On a local move the cost will be based on an estimate of how many hours will be required to complete the job. The mover will multiply by the cost per hour to arrive at the estimate.
An inter-state move is more difficult. Here the estimates will be based on the number of pounds you're moving and the distance between cities. In the U.S. the government used to set rates and companies could only compete by offering superior service. Today, van lines have some flexibility in setting rates.
There are two types of estimates that you can receive; binding and non-binding. A binding estimate guarantees the price for a list of services that are clearly stated on the estimate. It's good to know the exact cost, but make sure that everything is listed in the agreement. If you're antique buffet isn't listed to be moved it'll cost you extra to put it on the truck.
Non-binding estimates are just that. An estimate. The final cost will not be determined until your possessions are weighed on the truck. You have very little leverage to negotiate surprises at that time. So if one estimate is significantly lower than others, find out why before you agree to use their services.

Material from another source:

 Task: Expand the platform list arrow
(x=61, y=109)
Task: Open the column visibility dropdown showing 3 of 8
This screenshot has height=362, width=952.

Remember, too, the lowest price isn't always the best value. It could be worth a few dollars to have more careful hands move your treasures. After all, if a family heirloom is broken insurance can pay for it, but it can never be replaced.
If you're moving inter-state, your mover should give you a copy of a consumer booklet called "Your Rights and Responsibilities When You Move" and tell you about the Dispute Settlement Program sponsored by the American Movers Conference. Just the fact that there is a procedure for arbitration tells you to be careful!
You'll also need to discuss how much liability insurance is needed. All moving companies must assume responsibility for the value of your possessions. But the protection is limited. The mover is responsible for repaying 60 cents per pound. So if a 40 pound TV is destroyed you'll receive $24.
If you're willing to pay for additional coverage there are other options. You can select 'declared value' or 'lump sum value' for partial reimbursement. The best coverage is called 'full value protection' and basically covers the cost of replacing the item. Deductibles may apply, so be sure you understand what you're getting. Read the fine print before something gets broken.
Finally, you'll need to make arrangements for paying the mover. It is customary for movers to be paid in cash, certified check or money order. Most will not accept personal checks. Some will take your credit card. You should make your selection of a mover four to six weeks before your big day, especially during the busy summer months.
Moving all your possessions is a big undertaking. You need to decide whether to do it yourself or hire a mover. Even if you hire a mover you still have to supervise packing, take inventory, coordinate schedules, check the delivery and make claims for any damage.
Yep, it's not like the old days where a couple of pickup trucks and some good friends could get the job done. But like so many things, taking the time to make an informed decision now could pay big dividends in time and money before the job is through. Happy moving!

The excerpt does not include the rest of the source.